BEGIN SUPPLIED PASSAGE

These General Terms and Conditions ("GTC") govern the contractual relationship between HR Campus AG ("Provider") and the client ("Client") in connection with consulting, support and other services (hereinafter "Services") of the Provider. The contractual relationship between the Provider and the Client is based on a bid from the Provider (the "Bid"), which was accepted by the Client. These GTC constitute a component of that Bid. The acceptance of the Bid is expressed by the signing of the Bid, whereupon the object of the Bid becomes a valid contract between the Provider and the Client. If, in exceptional cases, a written agreement (the "Agreement") should take the place of the signed Bid, then the Bid becomes a part of this Agreement and the Agreement prevails over the Bid, unless the Agreement explicitly expresses otherwise. Hereinafter the Bid, any Agreement and these GTC are referred to as the "Contract". Moreover, these GTC are also applicable to the pre-contractual relationship between the Provider and the Client, to the extent pursuant to these GTC.
The object of these GTC are all of the Provider's Services which the Provider provides under the Contract, in particular the creation of concepts, analyses and specifications, process consulting, the parametrization of standard software distributed by the Provider (hereinafter "Software"), the setting up of interfaces, training and support in data transfer.
3.1. The service obligations of the Provider result exhaustively from the Bid or Agreement. There are no service obligations of the Provider exceeding this.
3.2. Unless the Bid or Agreement expressly provide for the delivery of an outcome from the work, the Provider owes only the careful execution of the acts in question, not an outcome.
4.1. The customer has to pay the remuneration stipulated in the Bid or Agreement.
4.2. Unless the Bid or Agreement provides otherwise, there will be monthly at-cost charges at the Provider's standard rates.
4.3. If a fixed price or cost ceiling were agreed in the Bid or Agreement, the Provider has the right to demand partial payments or advances. The amount and due date result from the Bid or Agreement.
4.4. If the actual charges exceed the agreed fixed price or the agreed cost ceiling, and this is at least partly due to incomplete or inaccurate information provided by the Client, or Client's improper involvement, or other extraordinary circumstance which could not have been foreseen, or which have been excluded according to the Parties' presumed circumstances (e.g. leaving/absences of project relevant staff with required authority to decide and/or know-how), after giving the Client a warning, the Provider has the right to increase the price in accordance with the additional charges resulting from Client's behaviour or the extraordinary circumstances. The causal connection between improper involvement of the Client and/or the extraordinary circumstances, on one side, and the additional charges, on the other side, is presumed.

END SUPPLIED PASSAGE

■ **SET EXERCISE**
Can you write out the passage of the general terms and conditions above from "3.1. The service" up to and including "Provider exceeding this.", word for word?

BEGIN GIVEN DATA

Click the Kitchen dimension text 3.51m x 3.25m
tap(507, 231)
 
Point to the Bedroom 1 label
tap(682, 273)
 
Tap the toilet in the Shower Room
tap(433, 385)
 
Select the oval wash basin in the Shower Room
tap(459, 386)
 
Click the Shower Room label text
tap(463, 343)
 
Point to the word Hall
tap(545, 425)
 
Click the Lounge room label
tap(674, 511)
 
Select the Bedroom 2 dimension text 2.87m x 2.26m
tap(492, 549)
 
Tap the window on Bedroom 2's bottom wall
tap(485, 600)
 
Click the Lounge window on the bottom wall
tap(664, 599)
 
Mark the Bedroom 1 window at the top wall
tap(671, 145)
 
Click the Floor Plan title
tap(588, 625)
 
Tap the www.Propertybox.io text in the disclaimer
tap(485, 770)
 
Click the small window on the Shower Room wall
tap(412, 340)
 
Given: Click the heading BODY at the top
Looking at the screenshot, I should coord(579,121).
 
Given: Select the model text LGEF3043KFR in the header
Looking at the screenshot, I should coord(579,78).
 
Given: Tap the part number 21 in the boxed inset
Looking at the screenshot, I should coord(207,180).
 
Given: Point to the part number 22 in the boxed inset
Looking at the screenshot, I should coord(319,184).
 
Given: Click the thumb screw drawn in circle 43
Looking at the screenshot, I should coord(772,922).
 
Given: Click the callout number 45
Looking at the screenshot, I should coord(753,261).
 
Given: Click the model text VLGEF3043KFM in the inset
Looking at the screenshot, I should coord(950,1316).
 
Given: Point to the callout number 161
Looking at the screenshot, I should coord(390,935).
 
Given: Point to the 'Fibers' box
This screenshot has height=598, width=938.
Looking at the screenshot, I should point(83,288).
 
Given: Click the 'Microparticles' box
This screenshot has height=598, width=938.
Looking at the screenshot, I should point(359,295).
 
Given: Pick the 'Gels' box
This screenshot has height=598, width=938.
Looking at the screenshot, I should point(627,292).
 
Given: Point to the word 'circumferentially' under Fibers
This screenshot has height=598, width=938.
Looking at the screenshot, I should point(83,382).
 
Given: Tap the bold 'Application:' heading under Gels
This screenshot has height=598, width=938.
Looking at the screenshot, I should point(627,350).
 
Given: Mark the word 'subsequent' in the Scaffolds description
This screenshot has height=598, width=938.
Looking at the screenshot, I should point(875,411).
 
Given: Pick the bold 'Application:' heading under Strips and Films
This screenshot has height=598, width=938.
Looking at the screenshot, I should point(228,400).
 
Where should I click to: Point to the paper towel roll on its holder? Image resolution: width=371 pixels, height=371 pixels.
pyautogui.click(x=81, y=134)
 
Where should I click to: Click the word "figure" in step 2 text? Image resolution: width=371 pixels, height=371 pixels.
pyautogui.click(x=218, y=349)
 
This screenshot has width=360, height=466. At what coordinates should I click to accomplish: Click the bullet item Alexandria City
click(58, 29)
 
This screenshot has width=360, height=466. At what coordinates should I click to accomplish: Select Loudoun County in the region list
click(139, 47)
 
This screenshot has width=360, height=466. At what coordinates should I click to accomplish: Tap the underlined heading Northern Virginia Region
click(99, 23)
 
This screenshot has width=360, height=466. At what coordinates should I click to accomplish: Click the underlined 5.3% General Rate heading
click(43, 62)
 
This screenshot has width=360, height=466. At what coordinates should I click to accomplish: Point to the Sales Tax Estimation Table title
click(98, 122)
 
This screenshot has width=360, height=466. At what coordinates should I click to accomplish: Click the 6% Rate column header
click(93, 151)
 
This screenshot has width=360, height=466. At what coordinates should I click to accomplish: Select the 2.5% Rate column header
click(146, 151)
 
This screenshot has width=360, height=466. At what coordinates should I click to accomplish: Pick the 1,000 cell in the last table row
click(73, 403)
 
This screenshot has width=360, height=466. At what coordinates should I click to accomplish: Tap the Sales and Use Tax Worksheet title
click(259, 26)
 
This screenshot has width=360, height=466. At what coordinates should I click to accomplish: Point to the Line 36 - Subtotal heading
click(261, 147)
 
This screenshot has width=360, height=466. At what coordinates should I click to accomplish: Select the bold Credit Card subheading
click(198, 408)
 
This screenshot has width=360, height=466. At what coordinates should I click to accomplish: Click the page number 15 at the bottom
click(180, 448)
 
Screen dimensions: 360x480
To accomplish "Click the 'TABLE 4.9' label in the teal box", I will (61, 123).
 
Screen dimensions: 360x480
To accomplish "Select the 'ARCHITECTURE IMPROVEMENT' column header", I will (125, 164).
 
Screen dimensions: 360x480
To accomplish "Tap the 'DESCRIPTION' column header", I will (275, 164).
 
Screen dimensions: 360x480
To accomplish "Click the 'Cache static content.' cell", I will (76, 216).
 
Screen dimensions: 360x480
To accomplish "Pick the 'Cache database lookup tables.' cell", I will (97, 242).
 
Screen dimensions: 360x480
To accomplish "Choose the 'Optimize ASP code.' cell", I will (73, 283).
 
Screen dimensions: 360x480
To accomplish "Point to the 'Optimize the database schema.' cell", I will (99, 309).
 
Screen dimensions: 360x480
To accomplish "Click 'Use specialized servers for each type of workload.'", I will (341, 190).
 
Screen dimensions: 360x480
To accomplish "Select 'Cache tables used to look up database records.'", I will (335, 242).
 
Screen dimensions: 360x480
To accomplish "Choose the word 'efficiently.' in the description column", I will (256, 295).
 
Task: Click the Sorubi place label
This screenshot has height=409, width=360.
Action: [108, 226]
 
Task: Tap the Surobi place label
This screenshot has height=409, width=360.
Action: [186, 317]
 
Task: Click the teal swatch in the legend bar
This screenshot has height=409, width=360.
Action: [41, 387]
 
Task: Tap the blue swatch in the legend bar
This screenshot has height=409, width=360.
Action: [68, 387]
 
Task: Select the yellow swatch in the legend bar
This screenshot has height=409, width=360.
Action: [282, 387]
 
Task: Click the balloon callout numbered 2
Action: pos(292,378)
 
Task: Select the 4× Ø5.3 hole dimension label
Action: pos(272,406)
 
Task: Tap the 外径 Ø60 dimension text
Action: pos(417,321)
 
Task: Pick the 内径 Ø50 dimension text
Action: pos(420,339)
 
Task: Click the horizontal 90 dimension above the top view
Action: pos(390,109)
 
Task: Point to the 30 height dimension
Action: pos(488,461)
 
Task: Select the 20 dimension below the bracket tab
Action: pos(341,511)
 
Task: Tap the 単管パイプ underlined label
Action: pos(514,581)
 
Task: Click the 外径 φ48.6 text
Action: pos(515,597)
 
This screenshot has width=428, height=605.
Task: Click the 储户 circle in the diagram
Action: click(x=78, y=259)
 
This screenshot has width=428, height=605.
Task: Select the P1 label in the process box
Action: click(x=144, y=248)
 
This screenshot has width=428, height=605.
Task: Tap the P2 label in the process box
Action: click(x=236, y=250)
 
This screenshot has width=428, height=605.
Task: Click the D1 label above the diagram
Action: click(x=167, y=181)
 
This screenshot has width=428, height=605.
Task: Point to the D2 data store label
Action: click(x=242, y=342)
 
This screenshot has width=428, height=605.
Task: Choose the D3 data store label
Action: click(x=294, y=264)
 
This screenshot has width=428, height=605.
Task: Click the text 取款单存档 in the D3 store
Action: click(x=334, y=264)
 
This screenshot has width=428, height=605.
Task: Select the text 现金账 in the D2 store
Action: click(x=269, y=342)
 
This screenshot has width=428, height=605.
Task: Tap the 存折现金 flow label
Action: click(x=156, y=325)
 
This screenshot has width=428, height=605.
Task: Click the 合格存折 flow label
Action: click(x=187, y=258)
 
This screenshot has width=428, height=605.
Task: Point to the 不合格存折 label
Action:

END GIVEN DATA

■ **THE SOLUTION**
3.1. The service obligations of the Provider result exhaustively from the Bid or Agreement. There are no service obligations of the Provider exceeding this.